Document excerpt>
◇ ◇ ◇

New Castle, DE - Municipal Services Commission
June 1, 2019
4 wells, 1 treatment facility, carbon-filtered

Avg. Fluoride reading: 0.80 ppm
Avg. Chlorine reading: 1.20 ppm
Avg. pH: 7.5 (annual range: 6.7-8.2)
Temperature range: 50º-60.8º
Alkalinity, annual range: 18.3-18.9 ppm
Most recent test for water hardness: 26.6 mg/liter, considered soft (less than 60 mg/l)
Calcium: 12.2-16.1 ppm
Chloride: 61.2-95.6 ppm
Chlorine: 0.54-2.08 ppm
Manganese: 0.0021-0.0021 ppm
Magnesium: Not tested for
Sodium: 22.9-25.5 ppm
Sulfate: 9.5-14.2
Zinc: 0.0278-0.0278

It's fairly tasteless water but there's something that my Brita filters out of our drinking water, so it's probably the chlorine. I've brewed only with spring and distilled water so far but I'm going to give this stuff a go in a test batch this summer. Thoughts, anyone?

◇ ◇ ◇

Given information>
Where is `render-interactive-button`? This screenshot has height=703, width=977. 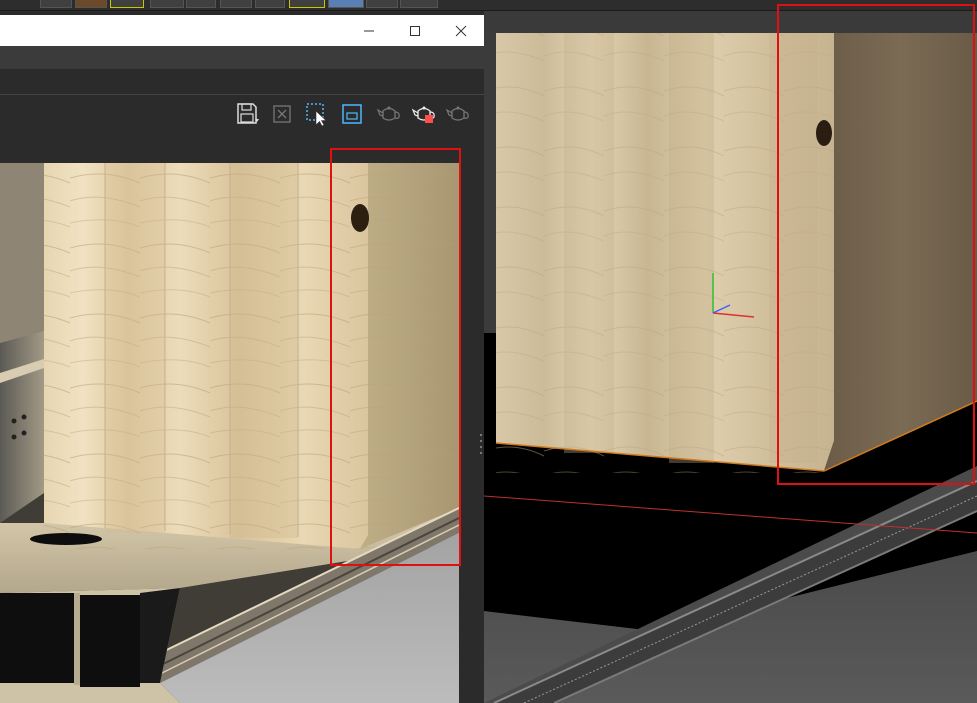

◇ ◇ ◇

Task set>
1) Answer these questions using the New Castle water report.
(a) How many wells does the system use?
(b) What is the average pH reading?
(c) What range is given for sodium?
2) Write out a passage of the water report word for word, beginning at the words "Temperature range: 50º-60.8º" and stopping after "than 60 mg/l)".
The material has no connection to the water report.

Responses by task>
1)
(a) Four wells.
(b) 7.5.
(c) 22.9-25.5 ppm.

2)
Temperature range: 50º-60.8º
Alkalinity, annual range: 18.3-18.9 ppm
Most recent test for water hardness: 26.6 mg/liter, considered soft (less than 60 mg/l)